Task statement: Please copy everything from the line containing "Given: Go to Reports in sidebar" down to the end of the entries, renaming "ribbon tab" to "toolbar tab" and leaving all else unchanged.

Dataset entries:
##############################
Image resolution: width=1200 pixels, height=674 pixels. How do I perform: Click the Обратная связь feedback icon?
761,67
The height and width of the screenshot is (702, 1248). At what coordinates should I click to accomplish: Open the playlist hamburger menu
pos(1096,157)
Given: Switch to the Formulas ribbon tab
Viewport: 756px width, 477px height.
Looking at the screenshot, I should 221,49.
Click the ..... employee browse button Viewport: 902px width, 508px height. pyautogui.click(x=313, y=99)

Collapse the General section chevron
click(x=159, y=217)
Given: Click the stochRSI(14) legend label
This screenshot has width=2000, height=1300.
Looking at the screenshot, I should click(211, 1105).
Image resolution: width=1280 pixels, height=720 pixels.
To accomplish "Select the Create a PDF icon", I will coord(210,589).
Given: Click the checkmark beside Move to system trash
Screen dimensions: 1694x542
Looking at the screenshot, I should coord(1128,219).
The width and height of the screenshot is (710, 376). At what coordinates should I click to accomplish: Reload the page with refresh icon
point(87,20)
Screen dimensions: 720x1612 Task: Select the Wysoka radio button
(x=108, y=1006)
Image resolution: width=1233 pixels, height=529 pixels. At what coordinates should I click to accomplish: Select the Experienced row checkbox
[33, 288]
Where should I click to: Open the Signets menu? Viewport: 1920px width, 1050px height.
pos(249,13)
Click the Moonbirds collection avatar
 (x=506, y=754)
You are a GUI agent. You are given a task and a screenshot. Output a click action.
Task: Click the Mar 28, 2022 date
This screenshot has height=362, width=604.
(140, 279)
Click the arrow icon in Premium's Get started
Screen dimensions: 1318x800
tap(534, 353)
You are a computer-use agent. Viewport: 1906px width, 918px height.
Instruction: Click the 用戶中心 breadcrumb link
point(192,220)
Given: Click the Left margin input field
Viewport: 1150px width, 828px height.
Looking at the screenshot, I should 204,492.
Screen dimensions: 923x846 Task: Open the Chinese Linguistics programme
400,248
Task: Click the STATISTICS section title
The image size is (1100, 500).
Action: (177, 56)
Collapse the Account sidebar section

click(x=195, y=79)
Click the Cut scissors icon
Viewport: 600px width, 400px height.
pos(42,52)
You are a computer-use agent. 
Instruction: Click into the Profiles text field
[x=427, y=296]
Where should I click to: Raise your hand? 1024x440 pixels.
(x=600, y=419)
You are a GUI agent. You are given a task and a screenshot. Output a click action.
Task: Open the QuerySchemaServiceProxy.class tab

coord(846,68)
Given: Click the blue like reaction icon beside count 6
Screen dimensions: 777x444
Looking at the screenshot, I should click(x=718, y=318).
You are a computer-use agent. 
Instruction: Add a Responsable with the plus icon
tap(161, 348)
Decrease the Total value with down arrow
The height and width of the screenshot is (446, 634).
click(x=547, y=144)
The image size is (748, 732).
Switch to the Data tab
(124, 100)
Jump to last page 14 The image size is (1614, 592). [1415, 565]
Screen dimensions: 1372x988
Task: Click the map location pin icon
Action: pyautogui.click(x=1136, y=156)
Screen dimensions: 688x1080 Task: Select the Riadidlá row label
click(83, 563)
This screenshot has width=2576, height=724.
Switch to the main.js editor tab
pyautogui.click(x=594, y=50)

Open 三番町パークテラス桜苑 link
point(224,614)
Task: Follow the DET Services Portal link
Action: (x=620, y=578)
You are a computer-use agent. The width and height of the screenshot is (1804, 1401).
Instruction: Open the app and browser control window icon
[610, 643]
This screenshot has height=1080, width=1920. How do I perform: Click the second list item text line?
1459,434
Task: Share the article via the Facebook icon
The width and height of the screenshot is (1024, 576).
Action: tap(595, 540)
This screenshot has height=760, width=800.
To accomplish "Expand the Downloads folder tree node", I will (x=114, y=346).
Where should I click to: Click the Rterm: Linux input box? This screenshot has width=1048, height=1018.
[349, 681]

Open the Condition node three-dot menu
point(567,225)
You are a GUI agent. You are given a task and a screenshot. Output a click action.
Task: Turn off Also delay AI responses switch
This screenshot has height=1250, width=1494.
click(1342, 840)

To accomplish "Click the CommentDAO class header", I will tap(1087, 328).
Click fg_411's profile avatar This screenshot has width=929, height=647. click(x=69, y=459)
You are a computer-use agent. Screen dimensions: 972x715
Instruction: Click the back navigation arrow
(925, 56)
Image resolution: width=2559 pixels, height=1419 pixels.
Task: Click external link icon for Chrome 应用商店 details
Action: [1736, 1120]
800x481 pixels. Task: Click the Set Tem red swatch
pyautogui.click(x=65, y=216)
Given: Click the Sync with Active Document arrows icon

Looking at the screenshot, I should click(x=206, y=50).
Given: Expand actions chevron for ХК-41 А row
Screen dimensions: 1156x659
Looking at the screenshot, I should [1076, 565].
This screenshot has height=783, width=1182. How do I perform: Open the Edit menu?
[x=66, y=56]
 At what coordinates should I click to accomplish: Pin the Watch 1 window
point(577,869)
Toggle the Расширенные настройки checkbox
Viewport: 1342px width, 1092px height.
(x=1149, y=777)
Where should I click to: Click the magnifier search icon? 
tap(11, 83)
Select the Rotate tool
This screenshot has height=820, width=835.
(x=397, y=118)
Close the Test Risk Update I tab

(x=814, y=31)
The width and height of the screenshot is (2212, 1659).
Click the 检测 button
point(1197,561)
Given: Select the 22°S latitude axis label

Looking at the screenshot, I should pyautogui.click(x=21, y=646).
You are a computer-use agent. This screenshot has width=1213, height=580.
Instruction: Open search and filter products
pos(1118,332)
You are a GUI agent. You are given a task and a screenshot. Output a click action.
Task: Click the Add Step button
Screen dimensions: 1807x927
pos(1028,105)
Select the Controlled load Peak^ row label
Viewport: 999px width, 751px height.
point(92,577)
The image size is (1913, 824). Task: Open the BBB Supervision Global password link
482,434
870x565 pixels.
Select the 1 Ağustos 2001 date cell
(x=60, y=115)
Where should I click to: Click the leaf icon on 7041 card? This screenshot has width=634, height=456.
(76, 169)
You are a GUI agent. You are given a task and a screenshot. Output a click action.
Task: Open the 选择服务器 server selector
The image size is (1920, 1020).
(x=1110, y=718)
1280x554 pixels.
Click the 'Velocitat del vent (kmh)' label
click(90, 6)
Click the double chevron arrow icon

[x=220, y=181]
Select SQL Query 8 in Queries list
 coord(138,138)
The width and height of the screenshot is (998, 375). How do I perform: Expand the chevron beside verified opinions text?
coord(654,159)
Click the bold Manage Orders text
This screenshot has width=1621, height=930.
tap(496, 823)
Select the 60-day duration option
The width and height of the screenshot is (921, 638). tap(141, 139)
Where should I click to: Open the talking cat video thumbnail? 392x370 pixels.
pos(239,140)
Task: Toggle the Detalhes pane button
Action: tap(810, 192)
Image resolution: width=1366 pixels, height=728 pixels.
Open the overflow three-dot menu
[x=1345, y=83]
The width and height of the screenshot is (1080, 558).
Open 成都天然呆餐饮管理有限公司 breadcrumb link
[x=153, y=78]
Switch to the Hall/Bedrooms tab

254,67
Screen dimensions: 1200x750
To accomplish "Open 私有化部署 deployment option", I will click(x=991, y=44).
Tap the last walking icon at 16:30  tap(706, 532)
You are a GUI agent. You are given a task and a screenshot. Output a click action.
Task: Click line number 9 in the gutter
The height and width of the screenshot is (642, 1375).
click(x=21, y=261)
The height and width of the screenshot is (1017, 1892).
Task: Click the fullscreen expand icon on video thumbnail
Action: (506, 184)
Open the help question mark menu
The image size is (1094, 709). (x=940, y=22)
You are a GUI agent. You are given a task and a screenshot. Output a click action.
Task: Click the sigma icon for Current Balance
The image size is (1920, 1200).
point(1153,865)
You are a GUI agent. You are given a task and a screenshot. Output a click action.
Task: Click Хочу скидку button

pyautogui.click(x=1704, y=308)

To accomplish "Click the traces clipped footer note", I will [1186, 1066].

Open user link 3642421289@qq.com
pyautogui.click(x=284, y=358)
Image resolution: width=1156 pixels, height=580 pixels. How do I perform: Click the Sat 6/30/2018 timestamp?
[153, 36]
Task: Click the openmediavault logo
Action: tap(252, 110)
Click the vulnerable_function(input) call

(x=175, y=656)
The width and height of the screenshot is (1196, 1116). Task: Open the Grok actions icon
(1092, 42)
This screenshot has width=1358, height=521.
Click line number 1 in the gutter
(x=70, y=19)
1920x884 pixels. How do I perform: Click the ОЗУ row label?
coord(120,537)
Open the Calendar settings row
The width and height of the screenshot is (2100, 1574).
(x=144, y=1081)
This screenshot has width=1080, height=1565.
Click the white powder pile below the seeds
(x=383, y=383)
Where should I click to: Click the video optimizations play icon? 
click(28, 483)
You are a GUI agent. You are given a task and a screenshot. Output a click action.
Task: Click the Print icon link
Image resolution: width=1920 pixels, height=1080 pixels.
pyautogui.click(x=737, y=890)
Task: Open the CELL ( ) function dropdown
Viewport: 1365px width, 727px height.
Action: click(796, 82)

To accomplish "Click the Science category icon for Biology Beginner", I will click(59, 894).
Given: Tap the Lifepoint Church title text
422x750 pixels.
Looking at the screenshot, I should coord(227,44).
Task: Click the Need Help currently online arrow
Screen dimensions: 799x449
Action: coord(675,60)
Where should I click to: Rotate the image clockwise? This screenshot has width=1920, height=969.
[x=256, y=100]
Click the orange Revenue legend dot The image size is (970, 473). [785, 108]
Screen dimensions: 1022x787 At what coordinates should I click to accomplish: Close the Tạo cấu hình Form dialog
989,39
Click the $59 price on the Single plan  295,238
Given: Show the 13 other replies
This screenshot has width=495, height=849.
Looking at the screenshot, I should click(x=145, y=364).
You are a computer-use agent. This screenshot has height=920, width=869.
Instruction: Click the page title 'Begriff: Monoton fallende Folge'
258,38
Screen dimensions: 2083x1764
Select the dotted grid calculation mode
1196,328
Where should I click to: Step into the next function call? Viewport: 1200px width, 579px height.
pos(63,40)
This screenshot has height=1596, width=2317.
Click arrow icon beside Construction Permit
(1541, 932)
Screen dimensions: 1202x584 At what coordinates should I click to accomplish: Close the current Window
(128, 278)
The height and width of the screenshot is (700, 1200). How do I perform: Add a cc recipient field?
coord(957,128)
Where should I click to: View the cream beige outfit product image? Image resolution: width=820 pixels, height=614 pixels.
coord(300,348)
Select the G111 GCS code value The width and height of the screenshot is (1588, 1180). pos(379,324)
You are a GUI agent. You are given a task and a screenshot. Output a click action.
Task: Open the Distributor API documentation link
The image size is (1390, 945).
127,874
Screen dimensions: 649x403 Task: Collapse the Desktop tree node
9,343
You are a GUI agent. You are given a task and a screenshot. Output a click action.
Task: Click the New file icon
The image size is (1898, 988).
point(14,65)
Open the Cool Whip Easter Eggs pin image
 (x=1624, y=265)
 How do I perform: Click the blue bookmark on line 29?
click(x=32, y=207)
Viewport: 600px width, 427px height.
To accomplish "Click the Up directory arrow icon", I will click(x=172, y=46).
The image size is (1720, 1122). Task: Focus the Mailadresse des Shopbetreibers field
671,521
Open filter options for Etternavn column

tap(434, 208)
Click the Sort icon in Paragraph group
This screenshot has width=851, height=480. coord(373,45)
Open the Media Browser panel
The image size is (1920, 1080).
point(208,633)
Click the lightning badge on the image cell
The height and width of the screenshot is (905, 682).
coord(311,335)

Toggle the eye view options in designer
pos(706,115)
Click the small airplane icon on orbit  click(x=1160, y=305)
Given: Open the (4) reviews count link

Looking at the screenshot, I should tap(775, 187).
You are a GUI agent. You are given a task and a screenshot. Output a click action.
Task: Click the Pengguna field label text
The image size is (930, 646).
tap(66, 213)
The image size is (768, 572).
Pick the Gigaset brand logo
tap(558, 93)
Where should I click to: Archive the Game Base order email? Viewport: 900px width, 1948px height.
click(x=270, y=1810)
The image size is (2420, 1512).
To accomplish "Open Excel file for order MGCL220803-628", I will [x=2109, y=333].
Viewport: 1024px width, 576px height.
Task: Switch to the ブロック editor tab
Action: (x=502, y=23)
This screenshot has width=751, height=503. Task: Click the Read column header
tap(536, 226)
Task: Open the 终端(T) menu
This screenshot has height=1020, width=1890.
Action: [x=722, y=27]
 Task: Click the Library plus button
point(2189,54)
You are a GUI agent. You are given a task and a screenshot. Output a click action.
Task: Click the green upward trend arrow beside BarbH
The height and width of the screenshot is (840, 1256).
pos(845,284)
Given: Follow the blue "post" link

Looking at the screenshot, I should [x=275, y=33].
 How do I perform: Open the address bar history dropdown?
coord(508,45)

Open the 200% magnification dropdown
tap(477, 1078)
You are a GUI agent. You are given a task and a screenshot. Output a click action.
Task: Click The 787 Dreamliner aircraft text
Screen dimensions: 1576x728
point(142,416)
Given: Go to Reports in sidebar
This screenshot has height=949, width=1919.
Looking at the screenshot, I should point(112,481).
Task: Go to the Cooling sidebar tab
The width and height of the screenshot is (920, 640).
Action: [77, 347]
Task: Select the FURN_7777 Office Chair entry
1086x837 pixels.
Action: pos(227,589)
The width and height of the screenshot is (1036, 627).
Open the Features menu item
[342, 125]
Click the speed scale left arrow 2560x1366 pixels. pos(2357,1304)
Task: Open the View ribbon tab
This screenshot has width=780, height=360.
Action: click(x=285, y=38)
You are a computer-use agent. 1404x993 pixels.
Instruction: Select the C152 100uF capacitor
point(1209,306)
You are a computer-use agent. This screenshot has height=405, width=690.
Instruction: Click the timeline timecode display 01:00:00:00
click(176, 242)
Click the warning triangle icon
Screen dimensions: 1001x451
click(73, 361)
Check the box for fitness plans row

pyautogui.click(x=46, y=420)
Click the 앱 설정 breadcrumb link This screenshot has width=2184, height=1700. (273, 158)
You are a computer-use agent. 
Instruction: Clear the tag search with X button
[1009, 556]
##############################
Full output:
Given: Go to Reports in sidebar
This screenshot has height=949, width=1919.
Looking at the screenshot, I should point(112,481).
Task: Go to the Cooling sidebar tab
The width and height of the screenshot is (920, 640).
Action: [77, 347]
Task: Select the FURN_7777 Office Chair entry
1086x837 pixels.
Action: pos(227,589)
The width and height of the screenshot is (1036, 627).
Open the Features menu item
[342, 125]
Click the speed scale left arrow 2560x1366 pixels. pos(2357,1304)
Task: Open the View toolbar tab
This screenshot has width=780, height=360.
Action: click(x=285, y=38)
You are a computer-use agent. 1404x993 pixels.
Instruction: Select the C152 100uF capacitor
point(1209,306)
You are a computer-use agent. This screenshot has height=405, width=690.
Instruction: Click the timeline timecode display 01:00:00:00
click(176, 242)
Click the warning triangle icon
Screen dimensions: 1001x451
click(73, 361)
Check the box for fitness plans row

pyautogui.click(x=46, y=420)
Click the 앱 설정 breadcrumb link This screenshot has width=2184, height=1700. (273, 158)
You are a computer-use agent. 
Instruction: Clear the tag search with X button
[1009, 556]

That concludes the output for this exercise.